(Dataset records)
>> START
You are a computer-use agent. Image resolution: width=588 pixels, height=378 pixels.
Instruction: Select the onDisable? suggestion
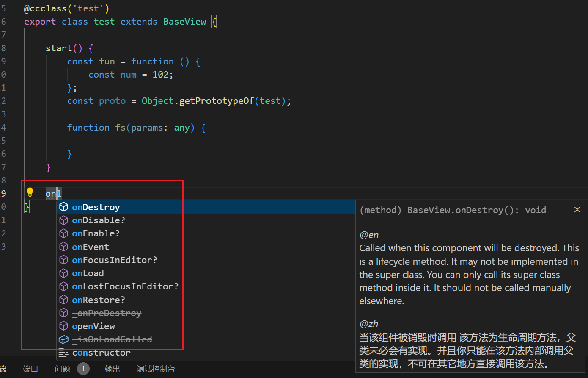point(99,220)
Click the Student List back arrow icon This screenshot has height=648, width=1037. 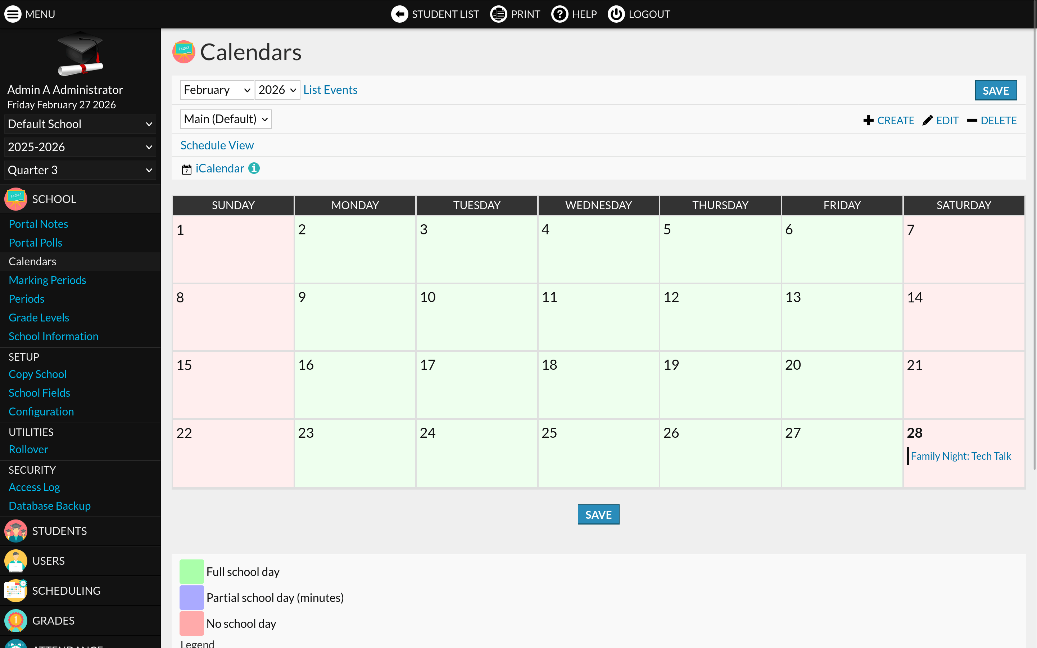tap(399, 14)
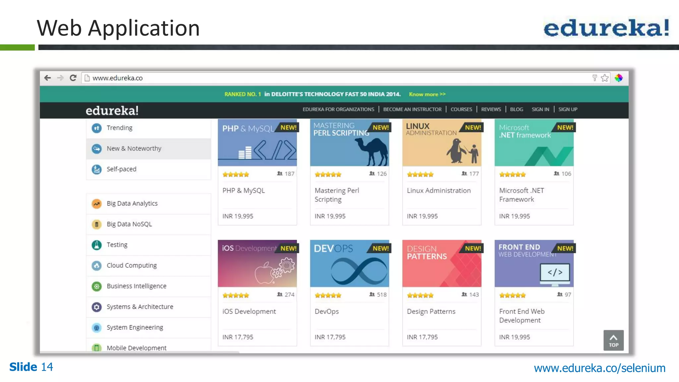Click the Business Intelligence icon
Screen dimensions: 679x382
pyautogui.click(x=96, y=286)
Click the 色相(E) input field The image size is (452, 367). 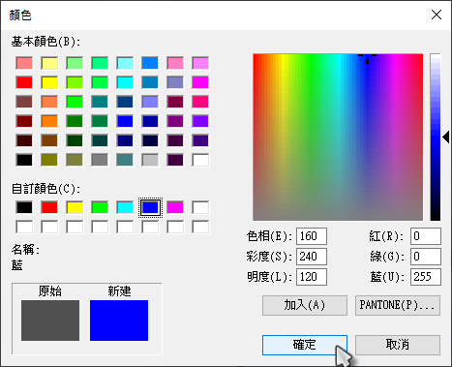pyautogui.click(x=312, y=236)
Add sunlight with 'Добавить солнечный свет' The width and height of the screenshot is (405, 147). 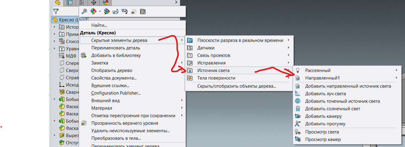332,109
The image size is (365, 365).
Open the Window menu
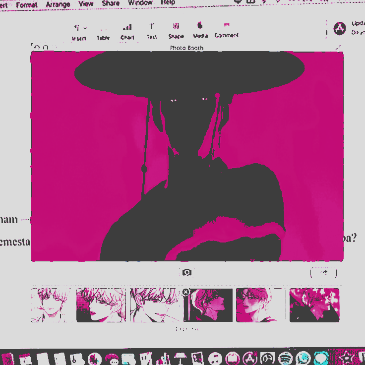[140, 2]
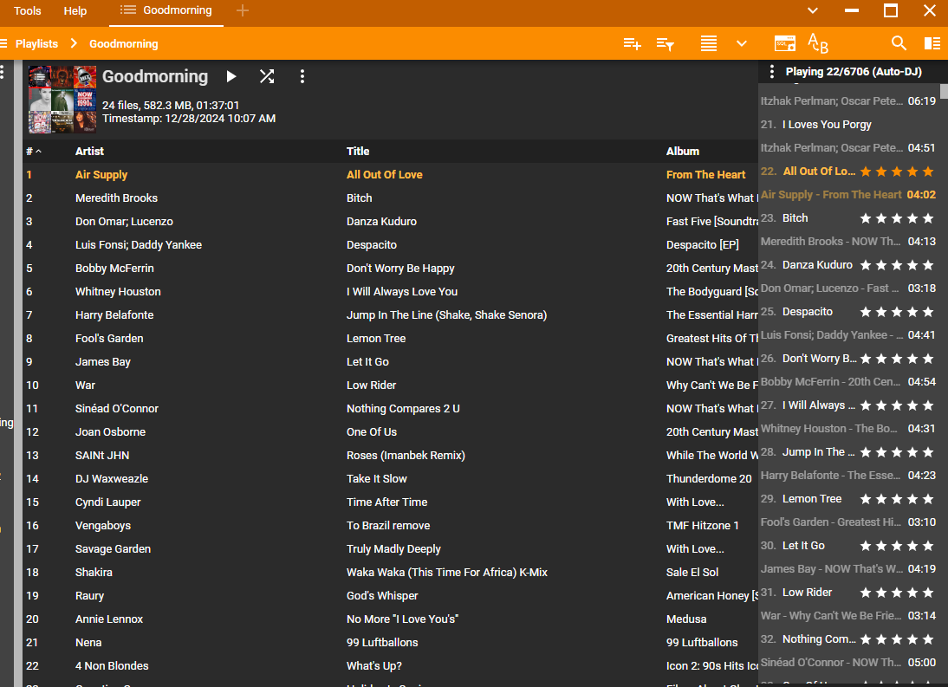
>> END
**What is needed:**
Put the lines from the start of the data through the line containing "point(99,220)" into a numbered list, skipping blank lines and leaving out the pictures.

**Response to this task:**
1. You are a computer-use agent. Image resolution: width=588 pixels, height=378 pixels.
2. Instruction: Select the onDisable? suggestion
3. point(99,220)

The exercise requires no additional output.